What Is a Meningioma and Why Are Most Benign?
A meningioma arises from outside the brain tissue (extra-axial), not within it; it develops from the arachnoid cells of the covering membrane and forms a broad-based attachment to the dura. About 80-85% of cases are benign (WHO grade 1), while a smaller proportion behave atypically (grade 2) or malignantly (grade 3). It is roughly twice as common in women as in men, its frequency rises with age, and it usually grows slowly. Because the tumor tends to push the brain aside slowly rather than infiltrate it, the surgical margin in the right patient is often clearer; this is one of the factors that make long-term outcomes favorable in benign meningioma.
Symptoms and Diagnosis
Because meningiomas grow slowly, symptoms are insidious and progressive and depend on tumor location: site-specific headache, epileptic seizures, limb weakness or sensory loss in the compressed area, visual problems, loss of smell, and personality changes with frontal location can occur. A substantial proportion of cases cause no symptoms. Contrast-enhanced brain MRI is the gold standard for diagnosis; a meningioma typically appears as a broad-based, strongly and homogeneously enhancing mass with a 'tail sign' in the adjacent dura. CT reveals calcification and bone thickening. Definitive diagnosis can only be made by pathological examination of tissue obtained at surgery.

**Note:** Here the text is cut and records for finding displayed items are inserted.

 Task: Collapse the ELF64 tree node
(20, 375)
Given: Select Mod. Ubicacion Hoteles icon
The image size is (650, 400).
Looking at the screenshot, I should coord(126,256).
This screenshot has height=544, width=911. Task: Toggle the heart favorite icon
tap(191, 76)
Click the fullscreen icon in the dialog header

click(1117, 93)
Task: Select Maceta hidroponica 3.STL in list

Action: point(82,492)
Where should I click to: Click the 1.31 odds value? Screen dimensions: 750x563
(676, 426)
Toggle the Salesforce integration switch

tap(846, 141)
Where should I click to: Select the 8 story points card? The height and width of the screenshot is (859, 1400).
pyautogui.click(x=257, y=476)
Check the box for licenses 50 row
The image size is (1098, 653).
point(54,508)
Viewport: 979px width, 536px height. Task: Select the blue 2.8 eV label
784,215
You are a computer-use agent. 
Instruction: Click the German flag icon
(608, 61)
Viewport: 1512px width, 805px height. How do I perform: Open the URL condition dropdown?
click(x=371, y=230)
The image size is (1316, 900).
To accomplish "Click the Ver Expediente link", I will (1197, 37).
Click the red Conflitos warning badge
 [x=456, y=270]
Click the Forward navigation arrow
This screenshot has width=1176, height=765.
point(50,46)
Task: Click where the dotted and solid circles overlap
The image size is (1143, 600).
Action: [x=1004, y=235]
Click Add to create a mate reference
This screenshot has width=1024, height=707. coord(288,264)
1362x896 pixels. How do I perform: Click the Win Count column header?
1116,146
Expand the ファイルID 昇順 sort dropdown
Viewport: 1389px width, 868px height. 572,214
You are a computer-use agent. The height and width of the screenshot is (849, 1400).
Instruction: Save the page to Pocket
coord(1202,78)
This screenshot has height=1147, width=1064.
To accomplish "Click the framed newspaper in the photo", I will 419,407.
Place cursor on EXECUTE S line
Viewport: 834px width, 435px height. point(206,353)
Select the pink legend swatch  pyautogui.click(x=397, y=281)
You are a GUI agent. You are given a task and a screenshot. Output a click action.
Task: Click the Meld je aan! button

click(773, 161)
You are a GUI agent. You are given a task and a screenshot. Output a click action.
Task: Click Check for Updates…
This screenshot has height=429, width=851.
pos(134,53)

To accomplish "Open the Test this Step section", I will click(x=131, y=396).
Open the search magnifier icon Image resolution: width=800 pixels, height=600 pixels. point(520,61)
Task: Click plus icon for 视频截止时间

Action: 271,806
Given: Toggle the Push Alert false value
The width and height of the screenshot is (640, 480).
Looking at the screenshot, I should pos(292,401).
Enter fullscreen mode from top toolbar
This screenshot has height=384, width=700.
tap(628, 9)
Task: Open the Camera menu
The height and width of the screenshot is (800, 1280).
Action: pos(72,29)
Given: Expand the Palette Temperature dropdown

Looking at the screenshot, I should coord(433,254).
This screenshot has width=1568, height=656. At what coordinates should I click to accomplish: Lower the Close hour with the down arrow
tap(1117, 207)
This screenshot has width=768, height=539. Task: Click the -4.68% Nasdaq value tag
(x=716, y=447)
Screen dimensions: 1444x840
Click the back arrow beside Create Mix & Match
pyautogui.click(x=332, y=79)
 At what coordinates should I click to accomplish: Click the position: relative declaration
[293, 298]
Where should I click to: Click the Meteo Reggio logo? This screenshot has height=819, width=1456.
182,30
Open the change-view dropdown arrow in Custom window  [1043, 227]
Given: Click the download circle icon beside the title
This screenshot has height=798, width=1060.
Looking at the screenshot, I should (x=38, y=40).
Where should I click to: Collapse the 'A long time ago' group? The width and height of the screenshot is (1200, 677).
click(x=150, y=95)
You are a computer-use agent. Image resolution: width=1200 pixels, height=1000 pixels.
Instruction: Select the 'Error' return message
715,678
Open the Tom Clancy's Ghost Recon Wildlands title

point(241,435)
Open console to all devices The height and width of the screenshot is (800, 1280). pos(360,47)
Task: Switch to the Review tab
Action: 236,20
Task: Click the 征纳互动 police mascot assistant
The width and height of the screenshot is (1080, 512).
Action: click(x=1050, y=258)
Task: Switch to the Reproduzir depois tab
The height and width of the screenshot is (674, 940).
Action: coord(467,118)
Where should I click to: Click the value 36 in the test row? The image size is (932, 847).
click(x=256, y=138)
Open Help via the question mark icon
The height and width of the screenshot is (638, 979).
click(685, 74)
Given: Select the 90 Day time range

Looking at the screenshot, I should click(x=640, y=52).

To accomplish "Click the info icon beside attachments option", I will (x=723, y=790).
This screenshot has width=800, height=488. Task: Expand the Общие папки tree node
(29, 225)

Not Every Meningioma Requires Surgery
The treatment decision is made individually according to tumor size, location, growth rate, symptoms and the patient's general condition. For a small, asymptomatic meningioma—especially one found in an older patient—the most appropriate approach is often active surveillance (watch-and-wait) with periodic MRI; not every tumor needs immediate intervention. For symptomatic, growing or compressing tumors, the goal is the widest safe surgical resection. For deep-seated or small-to-moderate tumors not suited to surgery, stereotactic radiosurgery (Gamma Knife, CyberKnife) is an effective option. Which path is chosen is determined by multidisciplinary evaluation; our aim is to offer each patient not 'an operation' but what is most appropriate for them.
The Surgical Process and Recovery
In patients planned for surgery, preparation includes a detailed neurological examination, contrast MRI, vascular imaging when needed, and an anaesthetic assessment. In surgery the patient is positioned according to the tumor location, a shave as narrow as possible within the hairline is sufficient, the bone flap is removed, and the tumor is removed under the microscope with navigation guidance. The broadly attached dura is also cleared when needed. The procedure takes a time that varies with the location and size of the tumor. Afterwards there is usually a day of intensive care followed by a few days in hospital; the extent of resection is assessed with a control MRI, and radiotherapy is planned according to the pathology result if needed.
Risks and Realistic Expectations
Meningioma surgery is major surgery, and its risks must be discussed honestly: bleeding, infection, a temporary or permanent neurological deficit depending on tumor location, brain swelling lasting a few days and the risk of seizures can be listed. These rates vary with the location and size of the tumor, the patient's age and accompanying conditions; an experienced team and correct patient selection reduce these risks. In benign (grade 1) meningioma, long-term outcomes after complete removal are usually good with a low recurrence risk; in atypical and malignant tumors the recurrence risk is higher and follow-up is closer. We do not promise a guaranteed result; expectations are shared openly before surgery.